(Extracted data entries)
========================

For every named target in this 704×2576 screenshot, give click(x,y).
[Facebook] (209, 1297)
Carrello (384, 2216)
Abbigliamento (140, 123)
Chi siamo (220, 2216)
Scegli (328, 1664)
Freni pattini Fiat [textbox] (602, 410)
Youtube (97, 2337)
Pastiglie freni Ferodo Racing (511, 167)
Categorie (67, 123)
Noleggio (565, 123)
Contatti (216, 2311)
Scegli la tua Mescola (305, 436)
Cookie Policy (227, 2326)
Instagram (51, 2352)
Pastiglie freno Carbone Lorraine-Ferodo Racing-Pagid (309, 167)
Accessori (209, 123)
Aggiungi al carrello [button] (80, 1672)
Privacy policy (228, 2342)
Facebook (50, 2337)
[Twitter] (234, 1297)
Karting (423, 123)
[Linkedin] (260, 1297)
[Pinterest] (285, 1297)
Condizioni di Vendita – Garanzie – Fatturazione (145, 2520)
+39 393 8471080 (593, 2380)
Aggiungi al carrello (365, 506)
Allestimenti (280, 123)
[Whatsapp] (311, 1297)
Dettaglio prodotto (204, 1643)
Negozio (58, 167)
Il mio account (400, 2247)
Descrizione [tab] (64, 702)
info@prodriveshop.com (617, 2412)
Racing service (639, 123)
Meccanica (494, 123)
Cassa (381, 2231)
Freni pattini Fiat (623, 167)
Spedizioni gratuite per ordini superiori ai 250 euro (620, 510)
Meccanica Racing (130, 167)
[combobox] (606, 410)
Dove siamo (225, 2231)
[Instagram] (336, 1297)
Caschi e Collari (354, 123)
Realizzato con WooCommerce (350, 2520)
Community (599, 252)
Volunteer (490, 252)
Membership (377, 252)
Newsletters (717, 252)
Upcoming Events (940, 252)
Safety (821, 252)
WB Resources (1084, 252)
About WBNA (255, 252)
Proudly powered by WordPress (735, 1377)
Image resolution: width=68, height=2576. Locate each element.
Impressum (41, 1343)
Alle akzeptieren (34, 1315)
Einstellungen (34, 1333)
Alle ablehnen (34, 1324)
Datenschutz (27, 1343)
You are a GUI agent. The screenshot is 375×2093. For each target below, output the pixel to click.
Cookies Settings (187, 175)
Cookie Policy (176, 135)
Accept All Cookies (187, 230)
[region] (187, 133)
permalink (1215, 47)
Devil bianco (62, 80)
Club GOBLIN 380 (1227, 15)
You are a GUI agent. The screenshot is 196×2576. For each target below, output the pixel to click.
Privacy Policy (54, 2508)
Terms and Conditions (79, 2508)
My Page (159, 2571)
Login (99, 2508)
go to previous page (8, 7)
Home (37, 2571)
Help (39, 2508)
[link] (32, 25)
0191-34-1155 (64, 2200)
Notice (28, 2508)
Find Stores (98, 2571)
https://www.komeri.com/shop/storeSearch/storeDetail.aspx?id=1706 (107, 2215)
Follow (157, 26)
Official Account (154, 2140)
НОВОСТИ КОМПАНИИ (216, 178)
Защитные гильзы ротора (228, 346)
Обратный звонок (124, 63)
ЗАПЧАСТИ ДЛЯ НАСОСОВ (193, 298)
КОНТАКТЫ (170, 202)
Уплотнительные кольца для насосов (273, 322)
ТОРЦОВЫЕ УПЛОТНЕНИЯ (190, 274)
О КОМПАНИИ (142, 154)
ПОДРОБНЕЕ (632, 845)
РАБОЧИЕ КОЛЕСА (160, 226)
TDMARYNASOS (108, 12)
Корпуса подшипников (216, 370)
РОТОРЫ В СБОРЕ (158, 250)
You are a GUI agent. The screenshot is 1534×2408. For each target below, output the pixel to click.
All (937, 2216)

========================

What you are asked to do:
Pull out each line of the records holding the string "below".

Exercise answer:
You are a GUI agent. The screenshot is 375×2093. For each target below, output the pixel to click.
You are a GUI agent. The screenshot is 196×2576. For each target below, output the pixel to click.
You are a GUI agent. The screenshot is 1534×2408. For each target below, output the pixel to click.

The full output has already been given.